Füze krizi üzerine yapılan bu kadar açıklamadan sonra ortaya çıkan acı gerçek ABD ve AB’nin ortak bir şekilde NATO kararları doğrultusunda Rusya’nın herhangi bir NATO ülkesine saldırısıyla ilgili somut bir delil/neticesi aramaya çalışması olduğunu gösteriyor. Yani, böyle bir delil kesinleştiğinde topyekün Rusya’ya saldırmak fikri ortaya çıkıyor. Polonya’ya sınırına düşen füze şayet Rusya tarafından gönderilmiş olsaydı durum vahimdi! Polonya sınırına düşen füzenin Ukrayna tarafından ateşlendiğini ABD kendisi açıkladı. Yine de NATO’nun 4. Maddesi’ni devreye sokarak bir değerlendirme yönüne gittiler. Yani, füzeyi Rusya mı Ukrayna mı gönderdi konusunda kesin karara bağlamak için acil toplanma kararı da diyebiliriz buna.
Zaten NATO üyesi olan Polonya Rusya-Ukrayna Savaşı başladığı günden bu yana alarm ve teyakkuzda! Her an savaşa hazır bekliyor! Polonya NATO kararını, ABD’nin ve bazı AB ülkelerinden gelecek talimatı bekliyor!
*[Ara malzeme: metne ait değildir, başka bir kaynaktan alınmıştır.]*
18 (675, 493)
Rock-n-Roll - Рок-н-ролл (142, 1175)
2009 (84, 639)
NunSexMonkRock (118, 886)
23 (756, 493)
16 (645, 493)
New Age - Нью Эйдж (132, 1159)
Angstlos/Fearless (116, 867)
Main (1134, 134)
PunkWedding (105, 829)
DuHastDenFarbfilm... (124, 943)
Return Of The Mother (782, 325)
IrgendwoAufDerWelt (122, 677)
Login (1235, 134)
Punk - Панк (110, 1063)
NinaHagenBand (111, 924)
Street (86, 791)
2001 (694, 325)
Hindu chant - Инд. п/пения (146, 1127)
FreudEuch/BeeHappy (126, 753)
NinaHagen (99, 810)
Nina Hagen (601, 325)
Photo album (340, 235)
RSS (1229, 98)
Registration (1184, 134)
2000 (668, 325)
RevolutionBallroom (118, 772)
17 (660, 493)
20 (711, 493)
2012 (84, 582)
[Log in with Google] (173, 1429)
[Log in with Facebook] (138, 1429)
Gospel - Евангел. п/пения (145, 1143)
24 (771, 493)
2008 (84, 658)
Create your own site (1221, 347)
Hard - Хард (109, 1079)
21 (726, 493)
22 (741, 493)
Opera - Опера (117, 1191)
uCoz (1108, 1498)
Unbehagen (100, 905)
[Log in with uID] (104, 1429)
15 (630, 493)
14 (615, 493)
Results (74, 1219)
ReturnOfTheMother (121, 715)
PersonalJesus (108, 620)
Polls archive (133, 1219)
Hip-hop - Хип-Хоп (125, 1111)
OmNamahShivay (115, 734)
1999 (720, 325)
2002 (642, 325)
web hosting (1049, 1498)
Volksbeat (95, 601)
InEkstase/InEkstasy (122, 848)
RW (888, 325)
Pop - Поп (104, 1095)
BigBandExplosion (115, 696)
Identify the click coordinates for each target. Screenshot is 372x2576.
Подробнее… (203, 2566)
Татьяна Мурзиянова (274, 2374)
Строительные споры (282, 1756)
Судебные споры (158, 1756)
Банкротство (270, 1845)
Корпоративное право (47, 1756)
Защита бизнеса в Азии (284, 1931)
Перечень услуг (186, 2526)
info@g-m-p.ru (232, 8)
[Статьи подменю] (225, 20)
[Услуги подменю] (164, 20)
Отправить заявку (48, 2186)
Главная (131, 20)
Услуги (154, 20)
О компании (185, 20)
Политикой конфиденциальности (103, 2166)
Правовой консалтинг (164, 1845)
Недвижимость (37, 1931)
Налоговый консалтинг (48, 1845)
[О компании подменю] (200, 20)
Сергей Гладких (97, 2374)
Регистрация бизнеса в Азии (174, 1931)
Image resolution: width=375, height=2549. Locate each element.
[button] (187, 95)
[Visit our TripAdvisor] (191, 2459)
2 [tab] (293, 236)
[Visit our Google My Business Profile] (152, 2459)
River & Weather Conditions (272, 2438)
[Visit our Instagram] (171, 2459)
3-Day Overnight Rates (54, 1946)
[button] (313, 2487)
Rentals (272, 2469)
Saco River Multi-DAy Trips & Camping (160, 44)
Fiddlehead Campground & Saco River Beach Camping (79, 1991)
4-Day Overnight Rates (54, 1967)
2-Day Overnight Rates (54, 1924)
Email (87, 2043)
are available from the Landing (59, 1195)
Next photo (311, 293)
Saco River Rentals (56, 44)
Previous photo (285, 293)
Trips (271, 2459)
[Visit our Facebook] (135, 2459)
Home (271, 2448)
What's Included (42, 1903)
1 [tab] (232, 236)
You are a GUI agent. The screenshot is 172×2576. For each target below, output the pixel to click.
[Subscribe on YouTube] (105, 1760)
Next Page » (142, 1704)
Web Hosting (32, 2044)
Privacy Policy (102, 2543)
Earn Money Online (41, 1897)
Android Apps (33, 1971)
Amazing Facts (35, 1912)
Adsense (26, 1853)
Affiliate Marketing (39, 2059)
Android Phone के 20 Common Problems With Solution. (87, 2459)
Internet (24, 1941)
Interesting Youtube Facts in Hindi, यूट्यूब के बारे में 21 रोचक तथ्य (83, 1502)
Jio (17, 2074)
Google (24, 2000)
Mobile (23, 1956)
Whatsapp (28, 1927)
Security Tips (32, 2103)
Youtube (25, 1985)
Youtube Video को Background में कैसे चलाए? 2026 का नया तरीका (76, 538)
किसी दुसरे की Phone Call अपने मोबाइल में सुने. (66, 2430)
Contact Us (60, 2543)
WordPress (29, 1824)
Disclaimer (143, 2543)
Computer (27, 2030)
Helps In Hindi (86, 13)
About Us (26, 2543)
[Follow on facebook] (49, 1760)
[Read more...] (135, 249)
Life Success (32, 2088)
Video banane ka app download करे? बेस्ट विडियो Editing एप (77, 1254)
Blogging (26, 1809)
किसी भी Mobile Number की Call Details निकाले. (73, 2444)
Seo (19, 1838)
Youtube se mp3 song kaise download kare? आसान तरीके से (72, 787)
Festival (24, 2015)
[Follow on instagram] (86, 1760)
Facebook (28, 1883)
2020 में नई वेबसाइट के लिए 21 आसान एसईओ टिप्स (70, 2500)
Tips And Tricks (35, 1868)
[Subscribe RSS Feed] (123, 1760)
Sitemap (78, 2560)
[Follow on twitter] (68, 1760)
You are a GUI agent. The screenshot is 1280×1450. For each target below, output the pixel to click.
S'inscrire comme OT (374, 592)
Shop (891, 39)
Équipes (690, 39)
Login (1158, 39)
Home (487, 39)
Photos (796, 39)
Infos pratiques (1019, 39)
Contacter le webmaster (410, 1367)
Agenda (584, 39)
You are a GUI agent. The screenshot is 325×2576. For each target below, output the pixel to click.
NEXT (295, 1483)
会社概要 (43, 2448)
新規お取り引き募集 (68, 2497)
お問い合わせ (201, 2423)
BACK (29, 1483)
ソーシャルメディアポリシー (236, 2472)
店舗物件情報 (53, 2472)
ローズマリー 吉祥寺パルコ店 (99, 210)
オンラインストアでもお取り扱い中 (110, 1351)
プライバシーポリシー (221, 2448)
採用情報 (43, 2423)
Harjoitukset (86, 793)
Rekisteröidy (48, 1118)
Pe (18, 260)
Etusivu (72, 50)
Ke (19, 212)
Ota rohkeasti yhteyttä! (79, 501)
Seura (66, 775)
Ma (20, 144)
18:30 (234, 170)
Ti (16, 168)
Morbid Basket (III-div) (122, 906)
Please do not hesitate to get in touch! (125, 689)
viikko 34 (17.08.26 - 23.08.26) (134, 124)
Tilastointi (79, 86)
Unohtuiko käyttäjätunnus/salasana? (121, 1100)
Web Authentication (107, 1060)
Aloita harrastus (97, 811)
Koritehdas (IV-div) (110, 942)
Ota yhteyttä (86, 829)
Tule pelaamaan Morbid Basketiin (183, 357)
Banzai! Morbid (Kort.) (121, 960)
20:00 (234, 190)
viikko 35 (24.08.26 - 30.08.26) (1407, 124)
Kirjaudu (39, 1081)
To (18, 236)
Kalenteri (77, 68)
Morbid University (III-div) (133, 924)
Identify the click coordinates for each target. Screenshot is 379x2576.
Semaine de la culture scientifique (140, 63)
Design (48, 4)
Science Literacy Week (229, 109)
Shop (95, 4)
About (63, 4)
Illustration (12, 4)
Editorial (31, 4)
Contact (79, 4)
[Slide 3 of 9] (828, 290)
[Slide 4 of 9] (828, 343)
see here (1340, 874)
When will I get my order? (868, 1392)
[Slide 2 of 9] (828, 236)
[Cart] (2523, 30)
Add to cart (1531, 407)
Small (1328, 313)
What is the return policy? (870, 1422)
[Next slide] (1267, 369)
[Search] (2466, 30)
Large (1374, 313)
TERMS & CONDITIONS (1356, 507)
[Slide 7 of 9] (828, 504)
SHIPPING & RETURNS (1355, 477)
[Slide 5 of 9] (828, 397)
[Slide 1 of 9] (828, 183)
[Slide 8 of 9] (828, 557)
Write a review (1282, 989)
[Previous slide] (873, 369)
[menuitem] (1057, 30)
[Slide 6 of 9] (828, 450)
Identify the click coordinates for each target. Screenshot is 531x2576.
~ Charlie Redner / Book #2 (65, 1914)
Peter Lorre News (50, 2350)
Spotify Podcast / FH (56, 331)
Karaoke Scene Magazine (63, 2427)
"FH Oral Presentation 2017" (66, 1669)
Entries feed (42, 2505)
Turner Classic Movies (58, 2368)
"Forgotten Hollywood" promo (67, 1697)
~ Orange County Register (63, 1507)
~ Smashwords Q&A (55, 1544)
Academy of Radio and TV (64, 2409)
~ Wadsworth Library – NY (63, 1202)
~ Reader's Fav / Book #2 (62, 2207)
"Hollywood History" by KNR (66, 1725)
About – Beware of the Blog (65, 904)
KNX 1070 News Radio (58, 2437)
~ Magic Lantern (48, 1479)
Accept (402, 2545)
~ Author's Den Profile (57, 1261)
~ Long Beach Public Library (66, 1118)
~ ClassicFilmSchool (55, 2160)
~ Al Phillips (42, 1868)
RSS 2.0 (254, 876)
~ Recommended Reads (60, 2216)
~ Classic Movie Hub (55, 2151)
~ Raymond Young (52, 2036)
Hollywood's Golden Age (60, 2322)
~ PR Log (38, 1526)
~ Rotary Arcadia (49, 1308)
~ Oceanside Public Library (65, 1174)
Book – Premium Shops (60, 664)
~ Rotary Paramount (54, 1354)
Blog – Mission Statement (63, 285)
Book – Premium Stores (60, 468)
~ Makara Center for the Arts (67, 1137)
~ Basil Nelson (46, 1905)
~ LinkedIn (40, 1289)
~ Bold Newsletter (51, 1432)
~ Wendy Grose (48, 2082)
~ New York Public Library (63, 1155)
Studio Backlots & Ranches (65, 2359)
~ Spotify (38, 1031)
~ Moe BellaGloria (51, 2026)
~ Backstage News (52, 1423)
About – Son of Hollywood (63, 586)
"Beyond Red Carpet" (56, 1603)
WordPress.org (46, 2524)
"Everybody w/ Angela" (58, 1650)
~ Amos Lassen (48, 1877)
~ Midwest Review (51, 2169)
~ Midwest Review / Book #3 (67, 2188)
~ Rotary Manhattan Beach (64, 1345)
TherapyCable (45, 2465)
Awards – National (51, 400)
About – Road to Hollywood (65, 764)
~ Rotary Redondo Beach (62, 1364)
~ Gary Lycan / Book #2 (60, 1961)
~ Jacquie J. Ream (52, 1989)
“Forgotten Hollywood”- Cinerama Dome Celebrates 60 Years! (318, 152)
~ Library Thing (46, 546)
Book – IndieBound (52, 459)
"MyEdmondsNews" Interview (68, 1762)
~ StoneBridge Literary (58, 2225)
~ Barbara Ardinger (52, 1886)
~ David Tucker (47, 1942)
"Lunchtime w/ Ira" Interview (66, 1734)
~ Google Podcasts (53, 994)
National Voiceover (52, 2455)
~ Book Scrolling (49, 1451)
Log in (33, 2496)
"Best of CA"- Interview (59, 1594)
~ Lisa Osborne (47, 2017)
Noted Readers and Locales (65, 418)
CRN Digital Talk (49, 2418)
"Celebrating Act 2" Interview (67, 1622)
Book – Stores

Bir de Türkiye’ye bakalım. Türkiye kadar NATO’nun bir üyesi olsa da bu oyuna gelmiyor ve kendi iradesiyle hareket ederek barışçı, arabulucu ve çözüm odaklı gayretler sarfediyor. Türkiye’nin bu yöndeki başarısı bütün dünya ülkeleri tarafından takdir edilse de ABD’nin ve AB ülkelerinin Türkiye’ye bakışları samimi değil. ABD ve bazı AB ülkeleri Türkiye’ye karşı ikiyüzlü bir politika sergiliyorlar. Türkiye’nin sırtını sıvazlayıp yüzüne gülerken arkasından kuyusunu kazıyorlar. FETÖ ve PKK/PYD/YPG’ye vermiş oldukları siyasi, ekonomik, eğitim ve silah desteği aleni/açık bir şekilde ortada iken hala Türkiye’nin iyi bir dost/müttefik olduğunu yönündeki düşüncelerine nasıl inanabiliriz?! Böylesi bir mantık, böylesi bir tavır/tutum ve böylesi bir ikiyüzlülük içinde olan ABD ve bazı AB ülkelerine Türkiye nasıl güvenebilir?!